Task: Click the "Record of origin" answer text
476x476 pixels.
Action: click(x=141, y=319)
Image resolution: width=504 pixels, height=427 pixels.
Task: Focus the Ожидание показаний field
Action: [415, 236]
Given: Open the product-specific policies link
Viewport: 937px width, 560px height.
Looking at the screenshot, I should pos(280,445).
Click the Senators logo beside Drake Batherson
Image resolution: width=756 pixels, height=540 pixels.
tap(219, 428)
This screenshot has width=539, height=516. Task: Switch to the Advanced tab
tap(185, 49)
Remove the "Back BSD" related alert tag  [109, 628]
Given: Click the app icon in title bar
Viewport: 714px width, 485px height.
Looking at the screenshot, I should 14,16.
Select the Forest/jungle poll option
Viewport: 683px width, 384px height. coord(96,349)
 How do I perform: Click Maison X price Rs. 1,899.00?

- [Required work] The data should be copied out in full, exactly as it reads.

- [Task answer]
Task: Click the "Record of origin" answer text
476x476 pixels.
Action: click(x=141, y=319)
Image resolution: width=504 pixels, height=427 pixels.
Task: Focus the Ожидание показаний field
Action: [415, 236]
Given: Open the product-specific policies link
Viewport: 937px width, 560px height.
Looking at the screenshot, I should pos(280,445).
Click the Senators logo beside Drake Batherson
Image resolution: width=756 pixels, height=540 pixels.
tap(219, 428)
This screenshot has width=539, height=516. Task: Switch to the Advanced tab
tap(185, 49)
Remove the "Back BSD" related alert tag  [109, 628]
Given: Click the app icon in title bar
Viewport: 714px width, 485px height.
Looking at the screenshot, I should 14,16.
Select the Forest/jungle poll option
Viewport: 683px width, 384px height. coord(96,349)
 How do I perform: Click Maison X price Rs. 1,899.00?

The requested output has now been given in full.